- [Set task]
Format the entries from the line containing "Task: Select the 液化 supply chain thumbnail" through the end of the entries as a numbered list, skipping blank lines and leaving out the pictures.

- [Data to use]
_ _ _

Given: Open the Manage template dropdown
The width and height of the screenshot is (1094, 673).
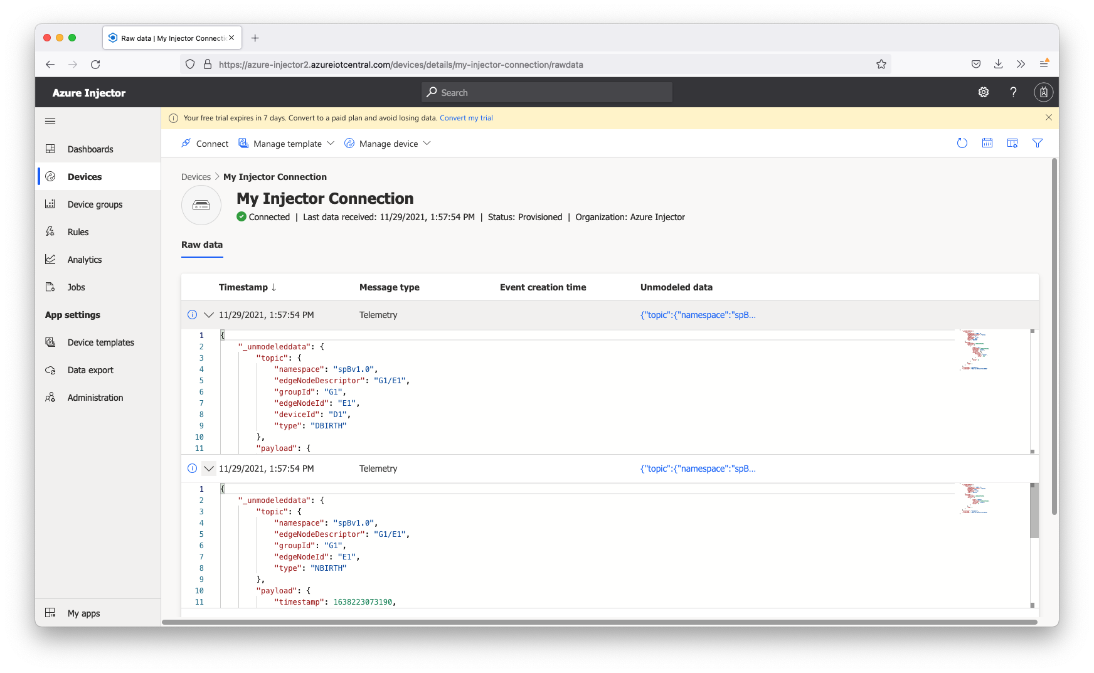Looking at the screenshot, I should 287,144.
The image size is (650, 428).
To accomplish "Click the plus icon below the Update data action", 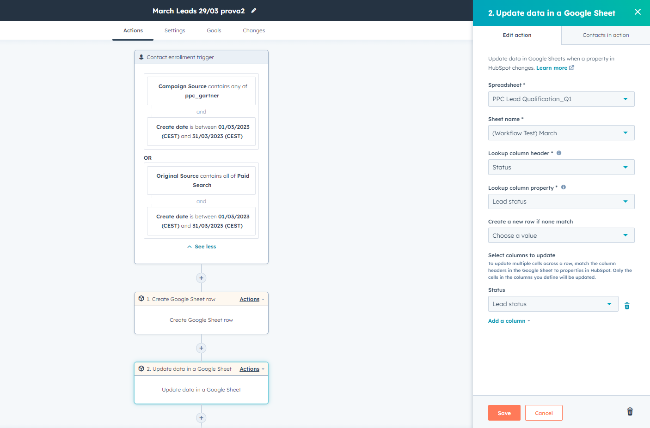I will 201,417.
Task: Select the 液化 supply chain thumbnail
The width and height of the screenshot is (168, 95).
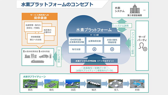Action: [x=51, y=84]
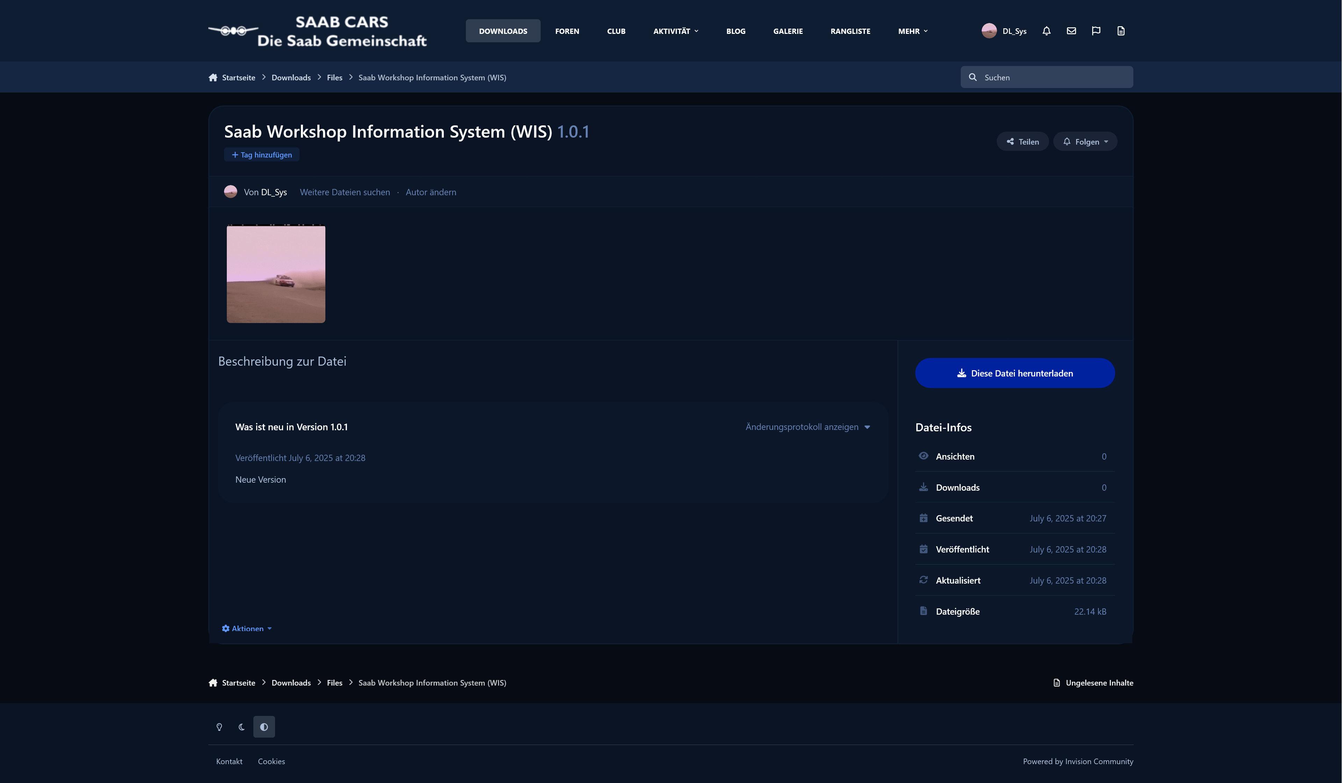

_ _ _

- [Response to the task]
1. Task: Select the 液化 supply chain thumbnail
2. The width and height of the screenshot is (168, 95).
3. Action: [x=51, y=84]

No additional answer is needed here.